Это был тихий семейный ужин, за которым почти все время царило молчание. Эль Мюрид в основном размышлял о своем двойственном чувстве по отношению к шурину. Как всегда оказалось невозможно в чем-нибудь его уличить.
Нассеф возражал так, как должен возражать человек, озабоченный успехом дела. Неужели Эль Мюрид ошибся, оценивая намерения шурина? Может быть, сведения, которые он получил, успели исказиться, пройдя через сознание Непобедимых?
Гнетущее чувство нетерпения возрастало — проходит день за днем, дни складываются в недели. Численность войска увеличилась, но до чего же медленно все происходит! Советники постоянно напоминали Эль Мюриду, что его последователям, чтобы добраться до Себил-эль-Селиба приходится проделывать долгий путь. И на этом пути им часто приходится вступать в схватки с патрулями Юсифа.
Но наконец наступил решительный момент. Пришло утро, когда он смог на прощание поцеловать Мириам и объявить ей, что в следующий раз они встретятся в Святилище Мразкима.

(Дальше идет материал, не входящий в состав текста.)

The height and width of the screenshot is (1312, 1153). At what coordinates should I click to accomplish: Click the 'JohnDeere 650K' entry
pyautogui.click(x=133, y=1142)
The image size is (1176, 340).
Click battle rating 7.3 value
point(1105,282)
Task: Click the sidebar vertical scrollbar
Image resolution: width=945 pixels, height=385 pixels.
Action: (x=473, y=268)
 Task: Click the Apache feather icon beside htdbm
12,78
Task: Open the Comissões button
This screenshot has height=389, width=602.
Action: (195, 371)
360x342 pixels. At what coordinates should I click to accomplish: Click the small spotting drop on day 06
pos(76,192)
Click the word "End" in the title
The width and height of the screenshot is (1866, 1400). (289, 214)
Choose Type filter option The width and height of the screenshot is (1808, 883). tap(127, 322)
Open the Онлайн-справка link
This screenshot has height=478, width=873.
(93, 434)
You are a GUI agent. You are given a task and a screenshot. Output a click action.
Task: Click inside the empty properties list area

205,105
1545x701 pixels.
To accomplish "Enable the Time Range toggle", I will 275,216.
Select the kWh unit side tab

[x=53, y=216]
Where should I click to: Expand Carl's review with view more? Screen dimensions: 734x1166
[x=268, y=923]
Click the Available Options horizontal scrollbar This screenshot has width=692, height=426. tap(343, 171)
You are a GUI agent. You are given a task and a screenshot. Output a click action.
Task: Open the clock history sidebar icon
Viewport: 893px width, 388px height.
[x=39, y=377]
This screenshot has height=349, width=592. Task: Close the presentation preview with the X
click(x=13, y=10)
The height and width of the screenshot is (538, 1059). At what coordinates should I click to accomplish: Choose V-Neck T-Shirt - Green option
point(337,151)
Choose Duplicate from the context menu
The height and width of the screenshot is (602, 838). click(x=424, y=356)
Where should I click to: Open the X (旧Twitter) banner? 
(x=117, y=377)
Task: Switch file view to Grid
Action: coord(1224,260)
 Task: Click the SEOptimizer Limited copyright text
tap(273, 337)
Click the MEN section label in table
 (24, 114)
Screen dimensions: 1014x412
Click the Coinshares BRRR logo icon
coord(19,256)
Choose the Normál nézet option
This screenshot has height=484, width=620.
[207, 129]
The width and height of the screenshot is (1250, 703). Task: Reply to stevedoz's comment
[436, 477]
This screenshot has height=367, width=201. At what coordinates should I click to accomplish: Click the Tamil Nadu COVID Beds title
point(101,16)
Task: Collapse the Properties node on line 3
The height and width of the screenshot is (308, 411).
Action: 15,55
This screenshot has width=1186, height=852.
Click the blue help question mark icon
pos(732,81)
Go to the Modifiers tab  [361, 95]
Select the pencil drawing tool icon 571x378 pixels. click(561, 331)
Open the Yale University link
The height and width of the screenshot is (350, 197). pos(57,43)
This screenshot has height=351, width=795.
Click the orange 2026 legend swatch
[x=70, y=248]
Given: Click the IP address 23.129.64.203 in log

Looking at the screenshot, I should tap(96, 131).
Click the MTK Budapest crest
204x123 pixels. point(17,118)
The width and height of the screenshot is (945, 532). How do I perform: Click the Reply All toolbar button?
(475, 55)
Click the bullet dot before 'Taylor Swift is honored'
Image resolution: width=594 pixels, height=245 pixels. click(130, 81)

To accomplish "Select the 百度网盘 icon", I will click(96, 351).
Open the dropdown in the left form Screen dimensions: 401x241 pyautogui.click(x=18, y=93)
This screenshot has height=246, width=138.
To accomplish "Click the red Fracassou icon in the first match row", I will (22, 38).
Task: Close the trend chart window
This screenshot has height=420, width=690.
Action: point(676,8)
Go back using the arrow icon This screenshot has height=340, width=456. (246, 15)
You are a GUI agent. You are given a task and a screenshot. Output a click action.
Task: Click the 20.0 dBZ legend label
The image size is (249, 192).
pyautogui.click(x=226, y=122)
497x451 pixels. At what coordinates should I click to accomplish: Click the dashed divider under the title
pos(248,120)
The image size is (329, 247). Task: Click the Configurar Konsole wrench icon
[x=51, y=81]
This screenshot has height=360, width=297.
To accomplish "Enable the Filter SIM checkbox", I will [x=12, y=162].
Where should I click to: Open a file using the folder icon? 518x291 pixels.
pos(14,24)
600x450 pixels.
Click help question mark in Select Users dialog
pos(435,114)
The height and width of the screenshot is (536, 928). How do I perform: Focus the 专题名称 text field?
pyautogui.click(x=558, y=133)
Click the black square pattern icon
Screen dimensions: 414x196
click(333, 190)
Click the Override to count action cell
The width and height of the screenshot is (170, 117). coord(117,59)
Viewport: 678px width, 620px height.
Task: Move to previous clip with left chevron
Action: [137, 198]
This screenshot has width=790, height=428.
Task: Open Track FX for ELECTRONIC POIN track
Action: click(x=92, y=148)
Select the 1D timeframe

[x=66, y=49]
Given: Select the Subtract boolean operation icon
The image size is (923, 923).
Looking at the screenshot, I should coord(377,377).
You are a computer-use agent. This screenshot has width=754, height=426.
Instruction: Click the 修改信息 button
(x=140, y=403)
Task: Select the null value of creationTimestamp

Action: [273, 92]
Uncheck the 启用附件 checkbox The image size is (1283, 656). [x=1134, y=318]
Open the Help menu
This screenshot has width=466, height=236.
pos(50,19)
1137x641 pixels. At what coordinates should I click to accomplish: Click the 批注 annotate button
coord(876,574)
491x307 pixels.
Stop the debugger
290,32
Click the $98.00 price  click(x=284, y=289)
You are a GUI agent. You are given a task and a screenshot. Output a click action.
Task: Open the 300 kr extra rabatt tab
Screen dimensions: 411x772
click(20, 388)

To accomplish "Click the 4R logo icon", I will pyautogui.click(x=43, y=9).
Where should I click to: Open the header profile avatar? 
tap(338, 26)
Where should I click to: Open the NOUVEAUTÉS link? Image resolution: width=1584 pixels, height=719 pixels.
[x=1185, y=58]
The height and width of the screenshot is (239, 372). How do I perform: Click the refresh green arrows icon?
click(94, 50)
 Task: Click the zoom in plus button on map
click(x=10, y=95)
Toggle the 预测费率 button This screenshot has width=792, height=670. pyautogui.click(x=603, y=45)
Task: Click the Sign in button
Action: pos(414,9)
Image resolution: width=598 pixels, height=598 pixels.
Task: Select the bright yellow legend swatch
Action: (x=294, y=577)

На призыв Нассефа откликнулись более двадцати тысяч человек. Их шатры стояли повсюду. Себил-эль-Селиб напоминал Эль Мюриду Аль-Ремиш во время Дишархуна.
О людях Юсифа ничего не было слышно девять дней. Они даже перестали нападать на проходящие через перевал отряды. Нассеф твердил всем, кто хотел его слушать, что тишина ему очень не нравится, так как она означает, что валиг замыслил какую-то гадость.
Затем начали поступать новости. Оказалось, что Юсиф собрал под знамена всех, кого мог, — примерно пять тысяч человек — и привел свое войско к оазису, неподалеку от Вади Эль Куф. Соседи подкинули ему заимообразно ещё пару тысяч человек.